Economen begrijpen de natuurwetenschap niet goed
Veel problemen komen voort uit een onzorgvuldig gebruik van het begrip entropie. In de natuurwetenschap is entropie chaos, wanorde; entropie neemt toe bij elk onomkeerbaar proces, en blijft toenemen tenzij er energie van buiten wordt toegevoerd. Ook economen hanteren entropie als toenemende wanorde en chaos, als productie van afval dat niet meer op eenvoudige manier economisch nuttig kan worden gemaakt. Zij gebruiken het begrip voor zowel materiële als immateriële processen. Elke maatschappelijke of economische inspanning, zo zeggen zij, kost energie en leidt tot een toename in entropie in de vorm van afval, bijproducten of hoe de restanten van onze activiteiten ook mogen heten. Hergebruik vergt veel energie of andere schaarse middelen en is daarmee al snel economisch onaantrekkelijk. Dit alles is correct in een gesloten systeem, maar niet aan de orde in een systeem dat eenvoudig en goedkoop energie van buiten kan opnemen. En met energie uit zon, wind en water staat dat ons te wachten.

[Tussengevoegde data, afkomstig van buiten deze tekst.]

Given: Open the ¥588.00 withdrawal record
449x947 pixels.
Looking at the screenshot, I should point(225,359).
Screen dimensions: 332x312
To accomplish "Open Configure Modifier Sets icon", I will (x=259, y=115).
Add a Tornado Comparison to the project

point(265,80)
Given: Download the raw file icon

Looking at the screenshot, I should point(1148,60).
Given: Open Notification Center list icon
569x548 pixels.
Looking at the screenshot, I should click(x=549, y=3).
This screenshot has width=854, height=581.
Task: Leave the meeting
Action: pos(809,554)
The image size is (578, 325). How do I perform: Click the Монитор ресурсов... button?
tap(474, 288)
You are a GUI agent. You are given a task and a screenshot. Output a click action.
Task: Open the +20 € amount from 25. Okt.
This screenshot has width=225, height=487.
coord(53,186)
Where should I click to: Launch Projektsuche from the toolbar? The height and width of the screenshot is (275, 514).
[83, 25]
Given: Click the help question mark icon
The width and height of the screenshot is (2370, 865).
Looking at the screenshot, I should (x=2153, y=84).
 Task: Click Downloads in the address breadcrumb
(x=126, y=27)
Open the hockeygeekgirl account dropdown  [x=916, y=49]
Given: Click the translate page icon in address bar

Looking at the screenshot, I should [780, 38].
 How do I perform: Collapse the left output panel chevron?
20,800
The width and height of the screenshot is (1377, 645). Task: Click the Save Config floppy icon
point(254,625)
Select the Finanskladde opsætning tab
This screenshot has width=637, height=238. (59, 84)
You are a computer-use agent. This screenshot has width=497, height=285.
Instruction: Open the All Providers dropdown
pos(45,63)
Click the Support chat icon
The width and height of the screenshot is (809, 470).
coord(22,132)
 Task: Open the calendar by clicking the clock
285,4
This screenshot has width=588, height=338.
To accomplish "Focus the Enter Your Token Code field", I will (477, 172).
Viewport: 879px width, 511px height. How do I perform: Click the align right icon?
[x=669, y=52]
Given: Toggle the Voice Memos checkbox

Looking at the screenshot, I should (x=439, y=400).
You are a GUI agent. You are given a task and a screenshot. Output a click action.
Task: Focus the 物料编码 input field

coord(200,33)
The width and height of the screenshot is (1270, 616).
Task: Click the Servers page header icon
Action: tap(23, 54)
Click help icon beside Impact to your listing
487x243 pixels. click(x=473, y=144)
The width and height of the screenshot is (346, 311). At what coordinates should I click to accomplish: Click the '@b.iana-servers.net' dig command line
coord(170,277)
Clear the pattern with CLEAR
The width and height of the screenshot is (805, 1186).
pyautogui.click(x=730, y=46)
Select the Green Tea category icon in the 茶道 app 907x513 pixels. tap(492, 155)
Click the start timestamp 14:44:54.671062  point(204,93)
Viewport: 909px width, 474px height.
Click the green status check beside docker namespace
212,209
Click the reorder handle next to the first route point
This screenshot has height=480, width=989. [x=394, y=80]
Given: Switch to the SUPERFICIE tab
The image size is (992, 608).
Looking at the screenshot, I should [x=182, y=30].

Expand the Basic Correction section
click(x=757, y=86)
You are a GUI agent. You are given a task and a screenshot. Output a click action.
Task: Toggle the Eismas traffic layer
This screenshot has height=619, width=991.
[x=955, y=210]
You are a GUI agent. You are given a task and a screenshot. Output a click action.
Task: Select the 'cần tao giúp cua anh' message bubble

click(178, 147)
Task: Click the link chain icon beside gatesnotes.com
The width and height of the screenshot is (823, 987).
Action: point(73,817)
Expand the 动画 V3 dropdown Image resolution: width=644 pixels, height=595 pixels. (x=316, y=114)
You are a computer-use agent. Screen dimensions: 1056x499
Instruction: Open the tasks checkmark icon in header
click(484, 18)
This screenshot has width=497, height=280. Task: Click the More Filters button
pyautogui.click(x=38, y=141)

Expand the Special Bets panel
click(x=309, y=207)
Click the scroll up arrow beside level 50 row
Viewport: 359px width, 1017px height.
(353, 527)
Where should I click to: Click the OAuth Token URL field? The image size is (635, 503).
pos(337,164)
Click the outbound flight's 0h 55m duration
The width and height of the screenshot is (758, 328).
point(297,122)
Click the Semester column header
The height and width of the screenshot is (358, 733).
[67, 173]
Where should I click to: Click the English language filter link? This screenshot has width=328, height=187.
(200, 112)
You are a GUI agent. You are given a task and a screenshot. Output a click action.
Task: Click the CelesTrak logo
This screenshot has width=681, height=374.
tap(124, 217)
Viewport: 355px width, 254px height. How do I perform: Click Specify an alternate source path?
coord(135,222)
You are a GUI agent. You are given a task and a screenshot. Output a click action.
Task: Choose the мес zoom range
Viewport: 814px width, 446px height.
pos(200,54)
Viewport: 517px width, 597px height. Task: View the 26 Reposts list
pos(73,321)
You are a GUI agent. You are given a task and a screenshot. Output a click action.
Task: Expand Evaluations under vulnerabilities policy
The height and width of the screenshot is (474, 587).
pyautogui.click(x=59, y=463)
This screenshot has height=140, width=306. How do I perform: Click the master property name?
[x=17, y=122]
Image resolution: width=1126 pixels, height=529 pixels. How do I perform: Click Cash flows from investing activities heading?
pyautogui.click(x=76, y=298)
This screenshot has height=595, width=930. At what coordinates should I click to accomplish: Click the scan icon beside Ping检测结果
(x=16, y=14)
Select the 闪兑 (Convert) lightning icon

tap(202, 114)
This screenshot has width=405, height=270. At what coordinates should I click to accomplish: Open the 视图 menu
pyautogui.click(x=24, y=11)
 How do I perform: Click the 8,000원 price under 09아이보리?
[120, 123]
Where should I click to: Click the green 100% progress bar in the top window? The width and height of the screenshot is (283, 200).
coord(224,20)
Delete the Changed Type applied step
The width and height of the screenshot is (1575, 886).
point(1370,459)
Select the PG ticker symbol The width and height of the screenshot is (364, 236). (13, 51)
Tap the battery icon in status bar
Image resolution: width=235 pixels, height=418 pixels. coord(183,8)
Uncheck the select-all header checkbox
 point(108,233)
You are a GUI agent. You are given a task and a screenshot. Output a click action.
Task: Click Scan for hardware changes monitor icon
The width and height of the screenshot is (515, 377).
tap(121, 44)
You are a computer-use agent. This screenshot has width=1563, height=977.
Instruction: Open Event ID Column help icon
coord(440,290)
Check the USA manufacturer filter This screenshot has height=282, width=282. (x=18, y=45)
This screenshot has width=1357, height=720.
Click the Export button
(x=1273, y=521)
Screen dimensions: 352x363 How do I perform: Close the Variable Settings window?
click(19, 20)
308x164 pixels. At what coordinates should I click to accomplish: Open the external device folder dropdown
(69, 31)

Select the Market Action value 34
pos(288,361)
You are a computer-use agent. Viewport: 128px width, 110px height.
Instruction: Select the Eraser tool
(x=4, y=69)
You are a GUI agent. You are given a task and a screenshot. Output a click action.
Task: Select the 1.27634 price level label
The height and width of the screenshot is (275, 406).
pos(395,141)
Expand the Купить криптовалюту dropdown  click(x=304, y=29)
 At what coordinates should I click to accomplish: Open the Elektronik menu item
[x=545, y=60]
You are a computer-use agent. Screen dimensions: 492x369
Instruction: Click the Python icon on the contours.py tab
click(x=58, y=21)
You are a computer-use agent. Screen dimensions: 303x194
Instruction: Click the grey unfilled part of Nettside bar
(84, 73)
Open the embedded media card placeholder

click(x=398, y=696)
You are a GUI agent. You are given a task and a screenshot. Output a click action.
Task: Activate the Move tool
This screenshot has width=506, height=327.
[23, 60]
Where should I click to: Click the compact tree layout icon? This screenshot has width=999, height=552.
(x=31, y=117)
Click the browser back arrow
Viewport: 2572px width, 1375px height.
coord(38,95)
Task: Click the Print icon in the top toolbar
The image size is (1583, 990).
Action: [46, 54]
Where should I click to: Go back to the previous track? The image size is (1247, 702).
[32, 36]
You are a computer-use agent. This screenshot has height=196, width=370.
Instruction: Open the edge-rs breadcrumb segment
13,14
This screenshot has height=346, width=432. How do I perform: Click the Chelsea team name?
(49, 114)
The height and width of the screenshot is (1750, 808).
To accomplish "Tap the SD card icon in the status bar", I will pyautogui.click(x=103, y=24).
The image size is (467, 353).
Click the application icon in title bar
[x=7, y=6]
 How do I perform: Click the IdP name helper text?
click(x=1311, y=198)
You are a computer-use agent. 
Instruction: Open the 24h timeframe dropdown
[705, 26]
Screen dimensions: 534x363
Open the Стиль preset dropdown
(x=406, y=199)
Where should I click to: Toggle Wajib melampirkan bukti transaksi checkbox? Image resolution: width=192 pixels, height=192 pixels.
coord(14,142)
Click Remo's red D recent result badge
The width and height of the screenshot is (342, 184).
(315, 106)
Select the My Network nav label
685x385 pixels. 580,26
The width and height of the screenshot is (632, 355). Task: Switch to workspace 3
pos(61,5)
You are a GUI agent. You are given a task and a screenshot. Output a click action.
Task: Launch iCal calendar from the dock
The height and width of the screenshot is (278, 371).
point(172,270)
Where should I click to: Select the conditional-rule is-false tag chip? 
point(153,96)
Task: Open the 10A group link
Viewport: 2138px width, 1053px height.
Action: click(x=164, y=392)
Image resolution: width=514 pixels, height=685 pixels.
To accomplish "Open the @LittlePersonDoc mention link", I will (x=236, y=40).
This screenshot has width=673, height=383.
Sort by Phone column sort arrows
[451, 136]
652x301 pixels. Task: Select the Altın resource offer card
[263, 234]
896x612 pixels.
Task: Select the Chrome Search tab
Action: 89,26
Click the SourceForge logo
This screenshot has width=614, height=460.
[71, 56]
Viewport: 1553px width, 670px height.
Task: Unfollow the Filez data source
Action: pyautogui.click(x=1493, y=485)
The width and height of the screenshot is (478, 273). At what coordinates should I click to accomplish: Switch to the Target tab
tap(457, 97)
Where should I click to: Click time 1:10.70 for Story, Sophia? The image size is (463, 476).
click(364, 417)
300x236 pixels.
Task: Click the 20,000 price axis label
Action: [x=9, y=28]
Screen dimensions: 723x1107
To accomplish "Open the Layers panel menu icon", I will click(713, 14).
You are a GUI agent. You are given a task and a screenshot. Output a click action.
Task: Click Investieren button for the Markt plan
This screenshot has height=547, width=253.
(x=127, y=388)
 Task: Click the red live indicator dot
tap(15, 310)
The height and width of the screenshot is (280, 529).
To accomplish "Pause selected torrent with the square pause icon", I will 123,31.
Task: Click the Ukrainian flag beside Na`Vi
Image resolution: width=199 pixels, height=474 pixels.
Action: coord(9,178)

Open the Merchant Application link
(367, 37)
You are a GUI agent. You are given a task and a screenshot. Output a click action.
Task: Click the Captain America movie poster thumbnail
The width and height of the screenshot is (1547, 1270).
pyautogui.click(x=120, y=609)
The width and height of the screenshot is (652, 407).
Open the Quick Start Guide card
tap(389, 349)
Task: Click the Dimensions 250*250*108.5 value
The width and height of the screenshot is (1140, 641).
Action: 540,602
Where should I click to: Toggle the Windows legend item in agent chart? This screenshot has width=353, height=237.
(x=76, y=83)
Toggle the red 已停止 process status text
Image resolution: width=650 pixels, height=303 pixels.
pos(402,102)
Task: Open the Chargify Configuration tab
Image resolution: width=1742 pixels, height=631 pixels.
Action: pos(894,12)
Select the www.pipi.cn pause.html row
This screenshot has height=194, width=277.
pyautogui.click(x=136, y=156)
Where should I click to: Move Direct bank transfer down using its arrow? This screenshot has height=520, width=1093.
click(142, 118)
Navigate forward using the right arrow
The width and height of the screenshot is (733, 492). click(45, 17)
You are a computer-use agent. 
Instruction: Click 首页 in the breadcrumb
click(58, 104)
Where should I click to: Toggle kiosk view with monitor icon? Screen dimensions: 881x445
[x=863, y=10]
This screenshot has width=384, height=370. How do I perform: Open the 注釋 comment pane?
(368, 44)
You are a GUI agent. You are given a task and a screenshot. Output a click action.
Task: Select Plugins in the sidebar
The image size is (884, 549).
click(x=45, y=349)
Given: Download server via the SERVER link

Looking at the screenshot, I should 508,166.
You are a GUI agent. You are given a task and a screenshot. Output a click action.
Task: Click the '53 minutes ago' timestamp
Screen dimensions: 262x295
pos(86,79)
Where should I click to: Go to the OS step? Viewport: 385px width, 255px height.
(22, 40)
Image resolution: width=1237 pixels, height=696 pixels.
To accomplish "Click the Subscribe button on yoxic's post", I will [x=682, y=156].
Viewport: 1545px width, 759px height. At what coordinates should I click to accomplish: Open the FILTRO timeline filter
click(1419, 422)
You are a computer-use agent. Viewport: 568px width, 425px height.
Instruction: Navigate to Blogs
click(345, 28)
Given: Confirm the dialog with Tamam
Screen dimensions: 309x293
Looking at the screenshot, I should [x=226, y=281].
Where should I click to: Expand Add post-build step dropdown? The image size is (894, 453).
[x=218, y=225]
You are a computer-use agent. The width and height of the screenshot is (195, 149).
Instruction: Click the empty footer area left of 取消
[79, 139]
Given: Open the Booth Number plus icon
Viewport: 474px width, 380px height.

In Dubai is zonne-energie nu al goedkoper dan elektriciteit uit olie van minder dan $ 10 per vat. Zonne-energie heeft ook zijn betrouwbaarheid al bewezen: de eerste zonnepanelen die na 25 jaar onderhoudsvrije dienst nog steeds volop produceren zijn er. Juist bij zonne-energie is de kans minimaal dat we vastlopen in gebrek aan materialen (inclusief de door economen vaak aangehaalde zeldzame aardmetalen). Het scenario dat energie heel goedkoop en ruim voorhanden gaat worden ligt om de hoek. Energie uit wind en water zijn ook vormen van zonne-energie. Maar met zonne-energie hebben we nog geen materialen, zullen vele economen zeggen. Ook dat is niet waar. Door de zon maakt deze planeet elk jaar opnieuw 200 miljard ton nieuwe biomassa (uit afval), 200 miljard ton nieuw leven. Om 10 miljard mensen te voeden hebben we daar circa 10 miljard van nodig. (Vergelijk: de energievoorziening vraagt het equivalent van 25 tot 30 miljard ton biomassa). De overige materialenstromen in de wereldeconomie zijn veel kleiner. De chemie, toch verantwoordelijk voor alle welvaartsbepalende materialen, produceert minder dan 1 miljard ton per jaar. Materialen die we direct uit de natuur halen zoals hout en katoen belopen circa 2 miljard ton per jaar. Als de olie op is voor de chemie om materialen te maken, kunnen we dus bij de natuur (of beter gezegd bij de boer) te rade gaan. Daar is meer dan voldoende marge: de totale voedselindustrie start zoals gezegd met 10 miljard, ruim 3 miljard wordt inderdaad geconsumeerd, de reststroom van 7 miljard kan moeiteloos de materialen vervangen die we nu uit olie maken. En dat is precies wat de biobased economy doet. Voor alle grote bouwstenen uit de petrochemie zijn er al processen voorhanden uitgaande van biomassa. (Poly)ethyleen uit ethanol uit suikerbieten of suikerriet is het meest eenvoudige voorbeeld. De oude afgeschreven (dus goedkope) petrochemische fabrieken beheersen nu nog de markt, maar bij nieuwbouw wint de suiker, ook bij de olieprijzen van dit moment. Dat kan al voldoende basis zijn voor een voortzetting van economische groei. Maar er is meer, veel meer.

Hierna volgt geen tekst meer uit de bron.